Living in a petrochemical state like Louisiana, the masks have been so useful in the recent refinery explosions, at cutting down motor oil and sulphur odors, it s wild to me to think that I will ever go back to not wearing it carrying an n95 or n99 type mask regularly. I've now bought more specialized VOC respirators
for the twice a year events.

I'm retroactively more angry and disturbed at our governments for not telling us that I could have avoided weeks of sick days with PPE. Of course, it makes so much sense, Louisiana State Police, our hazard response agency, wears full on chemical warfare masks when they direct traffic during an event, but the news after every explosion is either "there s no environmental impact" or , rarely, "we re evacuating the area."

I'm kicking myself, because I've been caught in explosions before, I was the first driver on highway 23 to be stopped by LSP during the sundrop explosion years back, for the shelter in place order. The car in front of me was allowed to proceed, and LSP, in that military style canister respirator mask, stopped all traffic. I know that, for shelter-in-place in your car, you turn the air intake off. All my aunts told me that, as a kid in Louisiana.

The all- auntie public health bureau can t be sued by the chemical lobby.

I ve always thought masks were too inconvenient, now I see that attitude is an effect of a government obsessed with not disturbing the chemical lobby, to the point of sending oil spill response workers to their death by mandating that they not wear PPE in front of media.

It also makes too much sense, when and where prison workers are deployed into these events, and why LSP is the Hazardous materials response agency in the first place.
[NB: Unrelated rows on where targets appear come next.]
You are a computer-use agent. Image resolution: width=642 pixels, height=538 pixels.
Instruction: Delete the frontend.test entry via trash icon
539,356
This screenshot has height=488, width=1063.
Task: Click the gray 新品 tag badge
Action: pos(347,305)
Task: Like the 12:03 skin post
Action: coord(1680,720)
Can anyone in California or Jersey relate how their governments communicate the utility or not of mass use of PPE in chemical events?
posted by eustatic at 6:59 AM on May 15, 2020 [10 favorites]


But maybe Asian garbage fires are just more effective at governing.

it continues to amaze and (sometimes) terrify me how so many people still don't grasp just how incompetent Trump and his crowd are at the leadership thing. Venality, narcissism, mendacity, cynicism aside, it's their sheer dumb inability to get anything done that defines them. I remember thinking this was their one redeeming factor back 2017 or thereabouts -- that no matter how awful their intentions, they were akin to the drunk who couldn't get the key into the car's ignition, mostly harmless.

But then something happened that actually required leadership ... and here we are.

I did something stupid yesterday and started reading Youtube comments on a recent video interview with some populist libertarian type who was DEMANDING a quick return to normalcy (the economy etc, more people will die if we don't go back to work than the disease will get blah-blah-blah), and of course, I got sucked down a wormhole. Because it wasn't that everybody commenting was stupid, or even wrong with some of their critique of the Democrats, the left, Biden etc -- it was that none of them were taking on the elephant in the room, which is the current president's profound and apocalyptic incompetence.
posted by philip-random at 8:48 AM on May 15, 2020 [8 favorites]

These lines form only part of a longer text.